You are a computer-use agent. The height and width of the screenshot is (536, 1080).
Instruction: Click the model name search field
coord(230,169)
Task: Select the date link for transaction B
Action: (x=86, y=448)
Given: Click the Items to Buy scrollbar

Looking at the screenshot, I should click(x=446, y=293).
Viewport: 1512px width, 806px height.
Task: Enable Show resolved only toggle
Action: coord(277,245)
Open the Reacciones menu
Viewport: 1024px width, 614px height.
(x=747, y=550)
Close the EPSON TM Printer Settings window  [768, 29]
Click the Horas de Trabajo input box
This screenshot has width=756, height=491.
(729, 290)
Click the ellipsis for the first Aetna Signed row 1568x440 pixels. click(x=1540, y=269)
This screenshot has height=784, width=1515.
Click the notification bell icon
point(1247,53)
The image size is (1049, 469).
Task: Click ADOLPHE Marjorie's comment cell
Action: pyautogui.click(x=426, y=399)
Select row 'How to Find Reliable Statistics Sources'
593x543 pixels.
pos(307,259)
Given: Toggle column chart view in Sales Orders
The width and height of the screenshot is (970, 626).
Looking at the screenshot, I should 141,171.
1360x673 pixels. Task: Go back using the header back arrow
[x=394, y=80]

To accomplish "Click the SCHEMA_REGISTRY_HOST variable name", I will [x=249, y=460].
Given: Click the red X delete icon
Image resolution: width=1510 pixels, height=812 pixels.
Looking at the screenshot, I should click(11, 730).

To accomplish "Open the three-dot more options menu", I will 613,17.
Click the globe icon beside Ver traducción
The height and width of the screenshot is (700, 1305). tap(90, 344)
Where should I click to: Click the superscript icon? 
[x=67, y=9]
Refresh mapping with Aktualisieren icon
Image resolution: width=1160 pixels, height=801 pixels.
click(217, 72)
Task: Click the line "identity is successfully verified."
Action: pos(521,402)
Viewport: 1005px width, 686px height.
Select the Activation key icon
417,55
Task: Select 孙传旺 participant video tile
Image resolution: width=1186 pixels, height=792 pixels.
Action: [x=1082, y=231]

━━━━━━━━━━━━━━━━━━━━

Could you give all of the data above as a JSON list of strings, with one string per line and the blank lines left out?

_RESULT FOR THIS EXERCISE_
[
  "You are a computer-use agent. The height and width of the screenshot is (536, 1080).",
  "Instruction: Click the model name search field",
  "coord(230,169)",
  "Task: Select the date link for transaction B",
  "Action: (x=86, y=448)",
  "Given: Click the Items to Buy scrollbar",
  "Looking at the screenshot, I should click(x=446, y=293).",
  "Viewport: 1512px width, 806px height.",
  "Task: Enable Show resolved only toggle",
  "Action: coord(277,245)",
  "Open the Reacciones menu",
  "Viewport: 1024px width, 614px height.",
  "(x=747, y=550)",
  "Close the EPSON TM Printer Settings window  [768, 29]",
  "Click the Horas de Trabajo input box",
  "This screenshot has width=756, height=491.",
  "(729, 290)",
  "Click the ellipsis for the first Aetna Signed row 1568x440 pixels. click(x=1540, y=269)",
  "This screenshot has height=784, width=1515.",
  "Click the notification bell icon",
  "point(1247,53)",
  "The image size is (1049, 469).",
  "Task: Click ADOLPHE Marjorie's comment cell",
  "Action: pyautogui.click(x=426, y=399)",
  "Select row 'How to Find Reliable Statistics Sources'",
  "593x543 pixels.",
  "pos(307,259)",
  "Given: Toggle column chart view in Sales Orders",
  "The width and height of the screenshot is (970, 626).",
  "Looking at the screenshot, I should 141,171.",
  "1360x673 pixels. Task: Go back using the header back arrow",
  "[x=394, y=80]",
  "To accomplish \"Click the SCHEMA_REGISTRY_HOST variable name\", I will [x=249, y=460].",
  "Given: Click the red X delete icon",
  "Image resolution: width=1510 pixels, height=812 pixels.",
  "Looking at the screenshot, I should click(11, 730).",
  "To accomplish \"Open the three-dot more options menu\", I will 613,17.",
  "Click the globe icon beside Ver traducción",
  "The height and width of the screenshot is (700, 1305). tap(90, 344)",
  "Where should I click to: Click the superscript icon? ",
  "[x=67, y=9]",
  "Refresh mapping with Aktualisieren icon",
  "Image resolution: width=1160 pixels, height=801 pixels.",
  "click(217, 72)",
  "Task: Click the line \"identity is successfully verified.\"",
  "Action: pos(521,402)",
  "Viewport: 1005px width, 686px height.",
  "Select the Activation key icon",
  "417,55",
  "Task: Select 孙传旺 participant video tile",
  "Image resolution: width=1186 pixels, height=792 pixels.",
  "Action: [x=1082, y=231]"
]